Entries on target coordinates
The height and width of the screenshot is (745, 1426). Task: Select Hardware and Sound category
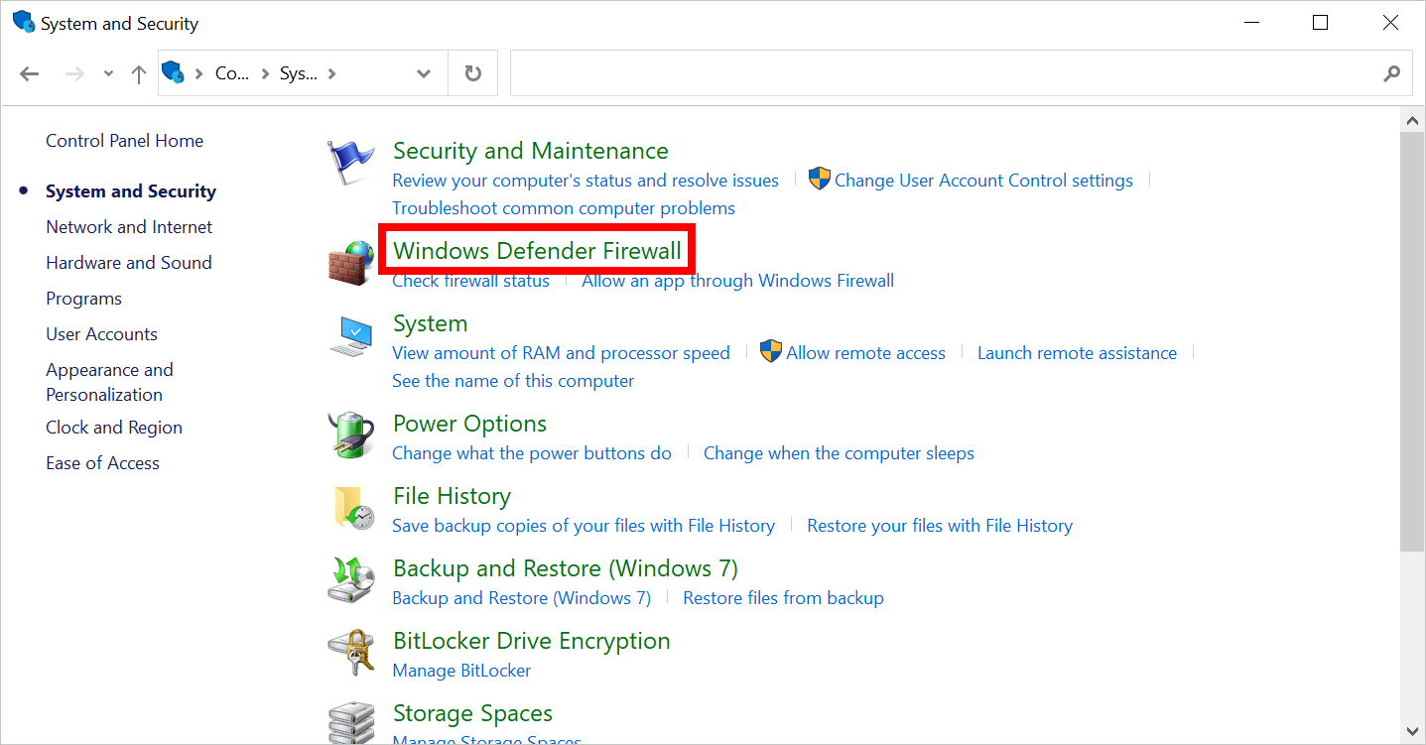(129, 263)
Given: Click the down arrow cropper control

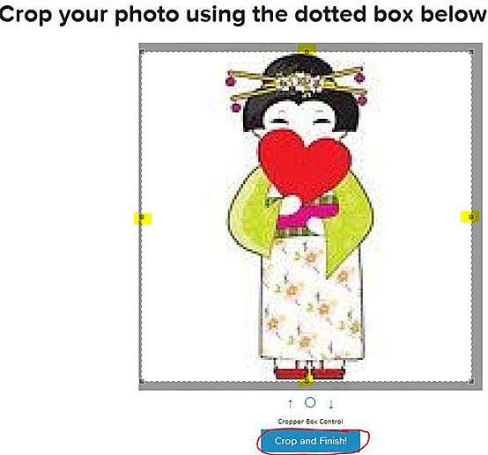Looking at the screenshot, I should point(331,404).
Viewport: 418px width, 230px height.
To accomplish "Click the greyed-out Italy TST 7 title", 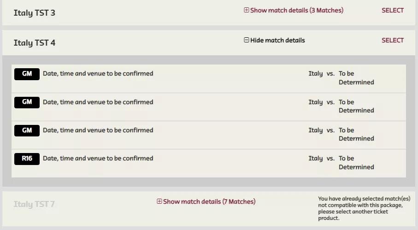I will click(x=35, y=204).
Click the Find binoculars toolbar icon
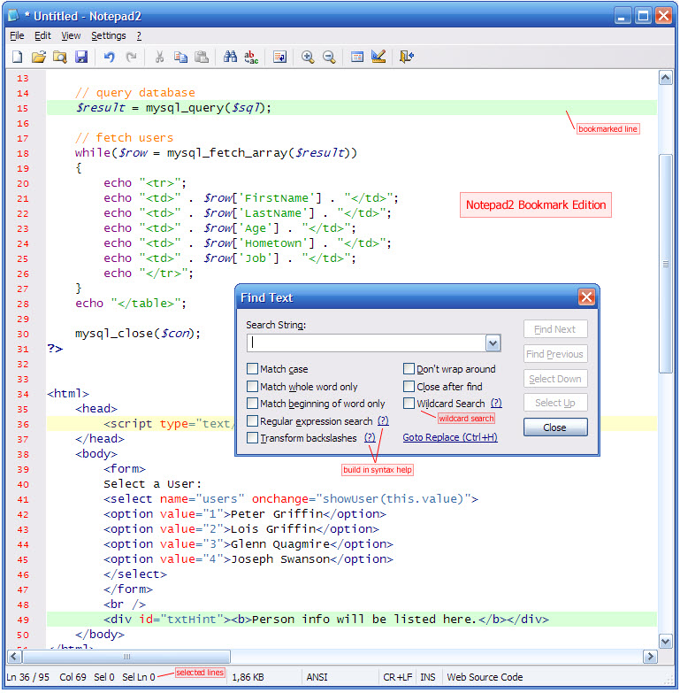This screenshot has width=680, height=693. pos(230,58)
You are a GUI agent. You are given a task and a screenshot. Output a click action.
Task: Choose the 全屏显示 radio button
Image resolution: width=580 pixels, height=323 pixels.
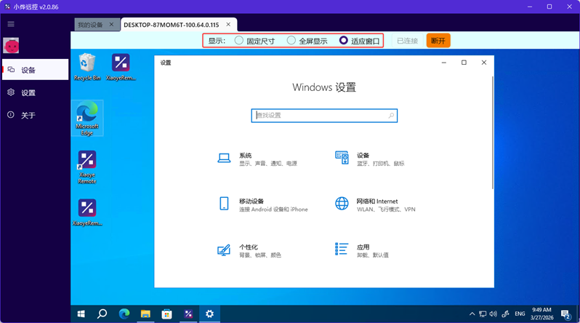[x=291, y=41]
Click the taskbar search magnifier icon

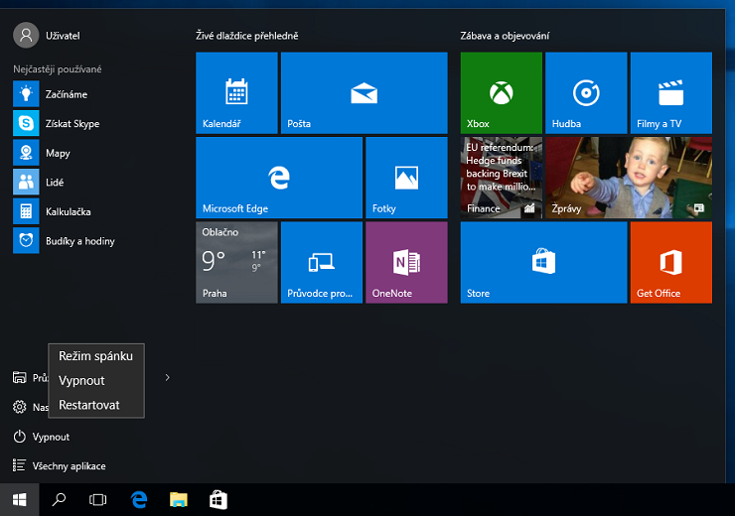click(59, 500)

§ **Your task**
Rewrite the material from the line containing "Click the Find binoculars toolbar icon" up to and including the last line, replacing "icon" with "symbol" and leaving everything else unchanged. Omit the pictures from the answer.

§ **Output for this task**
Click the Find binoculars toolbar symbol
This screenshot has width=680, height=693. pos(230,58)
You are a GUI agent. You are given a task and a screenshot. Output a click action.
Task: Choose the 全屏显示 radio button
Image resolution: width=580 pixels, height=323 pixels.
[x=291, y=41]
Click the taskbar search magnifier symbol

click(59, 500)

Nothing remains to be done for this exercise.